Task to carry out: Rewrite the records from the line containing "the fit-slide-to-window icon" through the last line, changing "wand filter icon" to "funnel filter icon" and leaving everything else as it stands.

Entries for locating text and elements:
· · · ·
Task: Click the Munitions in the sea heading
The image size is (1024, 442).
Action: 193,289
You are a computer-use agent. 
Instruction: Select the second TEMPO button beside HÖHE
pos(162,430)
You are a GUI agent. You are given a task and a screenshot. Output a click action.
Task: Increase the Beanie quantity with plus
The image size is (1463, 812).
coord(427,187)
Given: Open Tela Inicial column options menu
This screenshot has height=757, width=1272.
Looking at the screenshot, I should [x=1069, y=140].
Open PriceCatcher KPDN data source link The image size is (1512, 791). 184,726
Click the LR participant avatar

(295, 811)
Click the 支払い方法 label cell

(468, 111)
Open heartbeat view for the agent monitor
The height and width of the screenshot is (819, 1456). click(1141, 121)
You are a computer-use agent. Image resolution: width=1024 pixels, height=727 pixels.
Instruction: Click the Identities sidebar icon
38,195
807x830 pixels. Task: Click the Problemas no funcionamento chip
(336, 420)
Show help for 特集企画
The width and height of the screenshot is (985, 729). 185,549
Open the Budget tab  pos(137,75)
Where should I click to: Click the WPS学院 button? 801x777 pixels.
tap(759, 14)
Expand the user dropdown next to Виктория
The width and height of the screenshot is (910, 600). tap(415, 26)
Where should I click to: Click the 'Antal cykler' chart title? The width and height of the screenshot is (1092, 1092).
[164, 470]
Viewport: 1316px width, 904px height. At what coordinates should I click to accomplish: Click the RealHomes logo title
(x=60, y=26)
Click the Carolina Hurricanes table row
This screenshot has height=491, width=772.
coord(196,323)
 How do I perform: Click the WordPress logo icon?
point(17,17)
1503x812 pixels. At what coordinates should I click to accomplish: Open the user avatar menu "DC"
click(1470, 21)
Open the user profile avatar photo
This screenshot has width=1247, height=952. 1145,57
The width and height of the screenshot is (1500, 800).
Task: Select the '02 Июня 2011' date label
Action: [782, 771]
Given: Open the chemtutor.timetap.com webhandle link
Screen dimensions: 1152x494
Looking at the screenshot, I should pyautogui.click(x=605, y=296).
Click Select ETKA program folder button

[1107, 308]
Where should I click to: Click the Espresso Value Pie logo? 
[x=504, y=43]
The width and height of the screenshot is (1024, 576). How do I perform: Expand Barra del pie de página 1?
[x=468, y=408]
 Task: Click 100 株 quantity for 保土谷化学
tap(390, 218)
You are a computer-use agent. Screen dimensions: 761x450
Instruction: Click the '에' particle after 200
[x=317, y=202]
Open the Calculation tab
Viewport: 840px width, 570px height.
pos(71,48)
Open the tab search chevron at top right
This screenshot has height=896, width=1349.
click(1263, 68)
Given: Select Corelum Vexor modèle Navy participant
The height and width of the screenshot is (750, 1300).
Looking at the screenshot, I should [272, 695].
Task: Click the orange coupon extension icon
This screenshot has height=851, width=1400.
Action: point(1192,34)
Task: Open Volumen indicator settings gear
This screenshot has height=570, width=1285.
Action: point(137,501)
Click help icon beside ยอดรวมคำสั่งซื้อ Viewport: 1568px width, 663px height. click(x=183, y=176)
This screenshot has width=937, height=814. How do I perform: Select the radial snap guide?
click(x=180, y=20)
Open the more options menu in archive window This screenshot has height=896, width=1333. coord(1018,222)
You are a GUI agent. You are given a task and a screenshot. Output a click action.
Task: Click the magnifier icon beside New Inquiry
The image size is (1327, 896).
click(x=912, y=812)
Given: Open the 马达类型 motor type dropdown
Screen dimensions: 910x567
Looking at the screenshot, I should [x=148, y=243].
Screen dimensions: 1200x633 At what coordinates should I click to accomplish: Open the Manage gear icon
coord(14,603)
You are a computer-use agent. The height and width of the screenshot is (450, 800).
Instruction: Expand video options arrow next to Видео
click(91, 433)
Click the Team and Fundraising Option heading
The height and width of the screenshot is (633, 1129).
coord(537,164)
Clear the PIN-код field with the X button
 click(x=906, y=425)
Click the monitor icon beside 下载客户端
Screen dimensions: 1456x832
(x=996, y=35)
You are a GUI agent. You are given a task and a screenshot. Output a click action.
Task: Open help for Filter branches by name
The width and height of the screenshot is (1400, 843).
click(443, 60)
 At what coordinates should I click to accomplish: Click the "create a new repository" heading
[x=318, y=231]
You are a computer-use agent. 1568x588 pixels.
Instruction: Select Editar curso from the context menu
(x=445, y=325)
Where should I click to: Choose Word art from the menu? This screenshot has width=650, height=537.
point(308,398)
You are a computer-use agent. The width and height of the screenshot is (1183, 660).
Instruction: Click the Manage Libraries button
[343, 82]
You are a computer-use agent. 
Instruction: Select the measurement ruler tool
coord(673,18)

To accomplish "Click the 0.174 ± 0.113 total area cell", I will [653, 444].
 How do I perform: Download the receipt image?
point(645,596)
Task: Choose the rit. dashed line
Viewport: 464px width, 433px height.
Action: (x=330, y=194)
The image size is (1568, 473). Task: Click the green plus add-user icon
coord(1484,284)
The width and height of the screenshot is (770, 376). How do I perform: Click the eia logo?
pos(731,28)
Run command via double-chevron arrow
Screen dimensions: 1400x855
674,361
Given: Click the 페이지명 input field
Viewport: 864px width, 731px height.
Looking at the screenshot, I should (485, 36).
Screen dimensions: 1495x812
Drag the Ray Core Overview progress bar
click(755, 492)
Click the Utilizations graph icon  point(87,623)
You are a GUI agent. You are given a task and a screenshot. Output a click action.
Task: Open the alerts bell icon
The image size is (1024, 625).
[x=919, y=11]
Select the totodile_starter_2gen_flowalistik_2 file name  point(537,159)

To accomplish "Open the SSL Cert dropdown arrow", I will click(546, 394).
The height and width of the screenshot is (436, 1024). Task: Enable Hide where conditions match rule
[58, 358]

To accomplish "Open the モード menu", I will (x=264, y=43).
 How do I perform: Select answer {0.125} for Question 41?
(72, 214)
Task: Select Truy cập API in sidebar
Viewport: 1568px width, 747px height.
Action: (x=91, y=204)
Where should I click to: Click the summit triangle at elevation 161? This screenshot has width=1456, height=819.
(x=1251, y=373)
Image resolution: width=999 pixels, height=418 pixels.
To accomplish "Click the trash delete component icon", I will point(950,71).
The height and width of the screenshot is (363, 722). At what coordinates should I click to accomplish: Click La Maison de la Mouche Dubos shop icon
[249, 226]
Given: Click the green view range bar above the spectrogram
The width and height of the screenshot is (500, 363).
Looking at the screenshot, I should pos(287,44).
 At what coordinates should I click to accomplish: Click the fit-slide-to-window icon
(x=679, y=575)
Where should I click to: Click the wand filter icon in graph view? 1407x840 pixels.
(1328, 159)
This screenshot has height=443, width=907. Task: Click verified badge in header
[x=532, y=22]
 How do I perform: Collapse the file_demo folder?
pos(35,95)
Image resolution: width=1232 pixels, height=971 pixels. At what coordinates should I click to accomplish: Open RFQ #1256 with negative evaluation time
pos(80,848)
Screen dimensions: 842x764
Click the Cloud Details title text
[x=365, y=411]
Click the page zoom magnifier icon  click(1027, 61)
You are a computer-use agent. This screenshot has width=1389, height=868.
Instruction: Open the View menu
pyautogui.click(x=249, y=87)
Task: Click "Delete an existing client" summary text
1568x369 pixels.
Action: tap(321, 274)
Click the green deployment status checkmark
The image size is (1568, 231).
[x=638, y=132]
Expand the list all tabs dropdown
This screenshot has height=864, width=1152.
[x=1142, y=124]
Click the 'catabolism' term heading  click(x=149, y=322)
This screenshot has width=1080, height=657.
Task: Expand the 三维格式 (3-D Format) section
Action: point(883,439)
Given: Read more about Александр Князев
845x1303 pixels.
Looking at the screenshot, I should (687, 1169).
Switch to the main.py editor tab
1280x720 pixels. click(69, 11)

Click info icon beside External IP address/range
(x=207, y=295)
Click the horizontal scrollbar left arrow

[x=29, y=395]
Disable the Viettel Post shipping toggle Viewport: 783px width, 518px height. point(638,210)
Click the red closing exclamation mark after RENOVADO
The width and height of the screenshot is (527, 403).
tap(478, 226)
· · · ·
Solution for this problem:
 At what coordinates should I click to accomplish: Click the fit-slide-to-window icon
(x=679, y=575)
Where should I click to: Click the funnel filter icon in graph view? 1407x840 pixels.
(1328, 159)
This screenshot has height=443, width=907. Task: Click verified badge in header
[x=532, y=22]
 How do I perform: Collapse the file_demo folder?
pos(35,95)
Image resolution: width=1232 pixels, height=971 pixels. At what coordinates should I click to accomplish: Open RFQ #1256 with negative evaluation time
pos(80,848)
Screen dimensions: 842x764
Click the Cloud Details title text
[x=365, y=411]
Click the page zoom magnifier icon  click(1027, 61)
You are a computer-use agent. This screenshot has width=1389, height=868.
Instruction: Open the View menu
pyautogui.click(x=249, y=87)
Task: Click "Delete an existing client" summary text
1568x369 pixels.
Action: tap(321, 274)
Click the green deployment status checkmark
The image size is (1568, 231).
[x=638, y=132]
Expand the list all tabs dropdown
This screenshot has height=864, width=1152.
[x=1142, y=124]
Click the 'catabolism' term heading  click(x=149, y=322)
This screenshot has width=1080, height=657.
Task: Expand the 三维格式 (3-D Format) section
Action: point(883,439)
Given: Read more about Александр Князев
845x1303 pixels.
Looking at the screenshot, I should (687, 1169).
Switch to the main.py editor tab
1280x720 pixels. click(69, 11)

Click info icon beside External IP address/range
(x=207, y=295)
Click the horizontal scrollbar left arrow

[x=29, y=395]
Disable the Viettel Post shipping toggle Viewport: 783px width, 518px height. point(638,210)
Click the red closing exclamation mark after RENOVADO
The width and height of the screenshot is (527, 403).
tap(478, 226)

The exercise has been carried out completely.